*Instructions for the task*
Extract each line of the data below that contains the string "agent". Matching is case-sensitive.
[Start Listed entries]
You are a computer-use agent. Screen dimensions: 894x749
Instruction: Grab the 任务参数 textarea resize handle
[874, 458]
[End Listed entries]
[Start Listed entries]
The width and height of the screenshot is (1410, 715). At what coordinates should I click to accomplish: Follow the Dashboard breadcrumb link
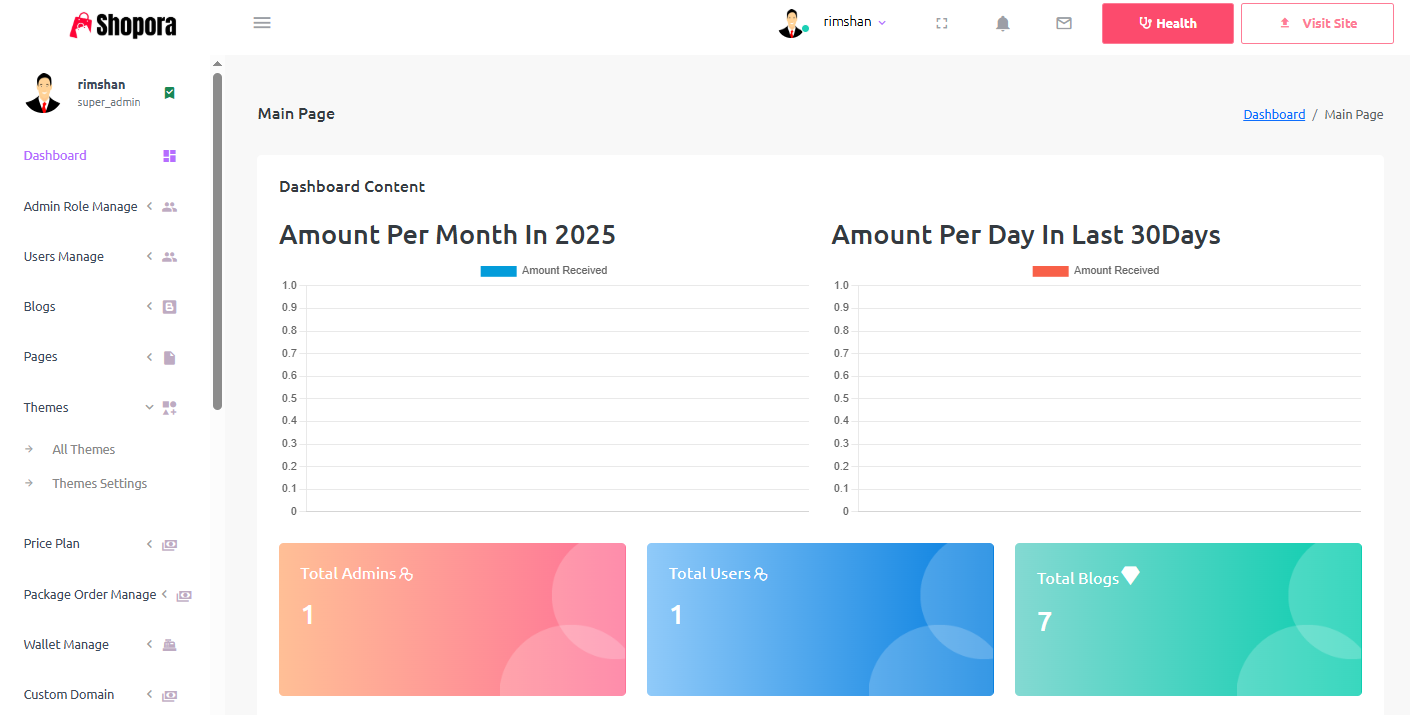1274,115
[End Listed entries]
*Result of the exercise*
You are a computer-use agent. Screen dimensions: 894x749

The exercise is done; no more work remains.